I can be more specific if you'll detail your issue.

Best regards,
Andrei
 
Thanks Andrei, first of all!

In fact, my job seems to be hard. This well is one of the two oil wells; the others are CO2 wells. Also, other oil well produced for a short time, in deed. The well, I must prepare a program, has a production history like : 13454 Bbl(in 1993 year, totaly), 12932 Bbl (in 1994), 12115 Bbl (1995), 8515 Bbl (1996), 5575 Bbl(1997), 3240 Bbl (1998), 2670 Bbl (199). And, I don't have exactly the data about how many days the well produced..

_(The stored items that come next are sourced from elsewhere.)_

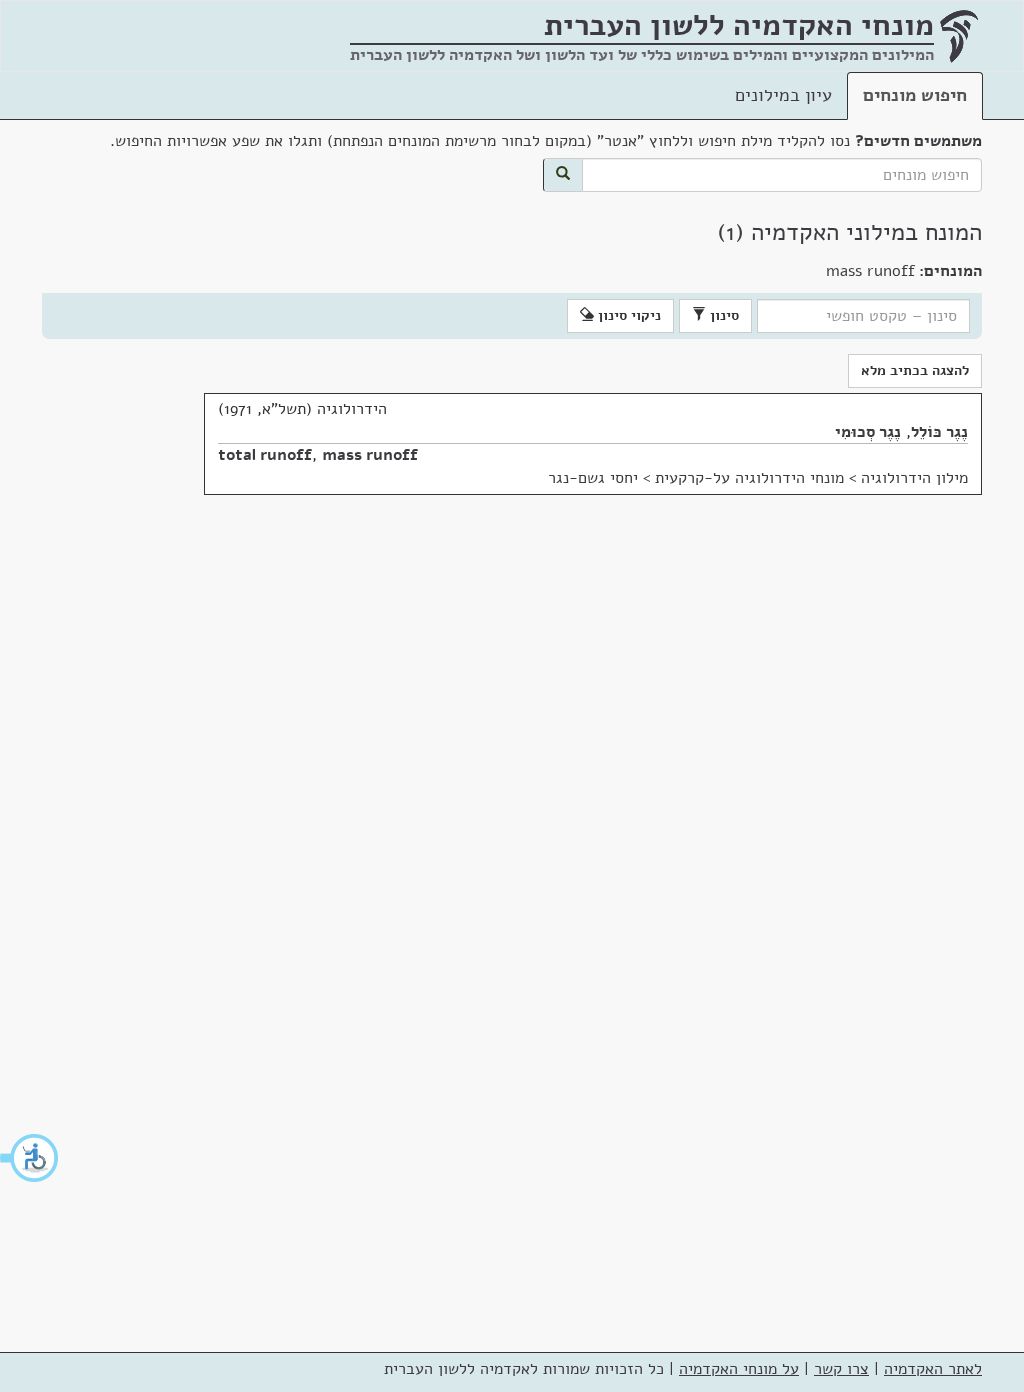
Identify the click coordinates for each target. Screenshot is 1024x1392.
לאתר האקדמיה (933, 1369)
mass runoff (370, 455)
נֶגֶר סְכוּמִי (868, 432)
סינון (722, 315)
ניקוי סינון (627, 315)
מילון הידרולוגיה (914, 478)
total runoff (265, 455)
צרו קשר (841, 1369)
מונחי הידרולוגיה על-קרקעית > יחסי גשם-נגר (696, 478)
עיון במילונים (783, 95)
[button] (30, 1158)
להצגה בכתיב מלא (915, 370)
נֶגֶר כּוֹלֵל (939, 432)
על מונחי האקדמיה (739, 1369)
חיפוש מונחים (915, 95)
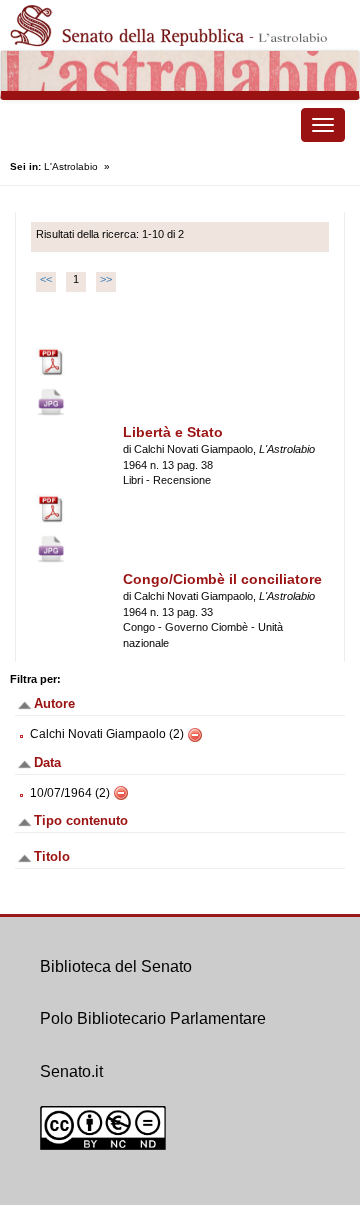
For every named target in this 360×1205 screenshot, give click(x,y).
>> (106, 279)
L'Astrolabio (71, 166)
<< (46, 279)
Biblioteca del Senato (116, 966)
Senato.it (71, 1071)
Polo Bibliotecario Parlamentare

Also I must decide acid type to be used in the stimulation program. May be the most important question, will wax problem be rally a problem, after the well has started producing. At the moment I suppose pumping condensate in to the well will be a practical solution for wax problem!

Thanks....
 
First I think you need to understand why the well declined... then you can do something about it! Assuming that the rates you've given us were gross rates (ie there was no water cut), possible reasons the well declined would include:

- wax/ ashphaltine in the tubing. Can you do a drift run on slickline to se if there is an obstruction? If there is, get a sample of the stuff in the tubing, analyse it and see if there's a solvent you can pump down the well (diesel usually works!)

- scale in the tubing (or even in the near wellbore region).... Unlikely if you were producing dry oil... Drift run again (scale is often deeper than wax, often near the perforations). Or if it could be scale in teh near wellbore region, do a welltest to measure the skin factor, hich should give you some idea if that's the problem. If it is scale, you're looking at a scale squeeze (and periodic treatments in the future to stop the problem from returning)

- Fill in the sump, obscuring the perforations...is there a sand control problem in the field? Were you producing any sand? Again, do a drift run, to see what the PBTD is, and see if it's different from the TD of the well when it was completed. If there is fill, see if you can get a sample of the fill with a dump bailer. The only real solution to fill is coil, I'm afraid, which is expensive (or lots and lots and lots and lots of dump bailer runs which is very very painful). And add sand control to future wells!

- Pressure decline in the reservoir...what's the drive mechanism? Maybe you've got a small drainage area...run an omega gauge and get an idea of the static BHP, and then compare that pressure with the original pressure. You might need some kind of pressure support from water injection wells or retrofit some kind of artificial lift.

- Problems with the reservoir- perhaps you've got a dual porosity or dual permeability system. Review all the reservoir evaluation data to see if this is the problem. Maybe do a well test to check? If so, start looking at acidising/ fraccing/ acid fraccing.

-cross flow in the reservoir...do you have different perforated intervals in the well? If this is la possible cause, ring up Schlum and do a spinner survey... then start looking at zonal isolation (straddles, plugs, even coil to cement squeeze and reperforate) and get your perforation strategy right on the next well!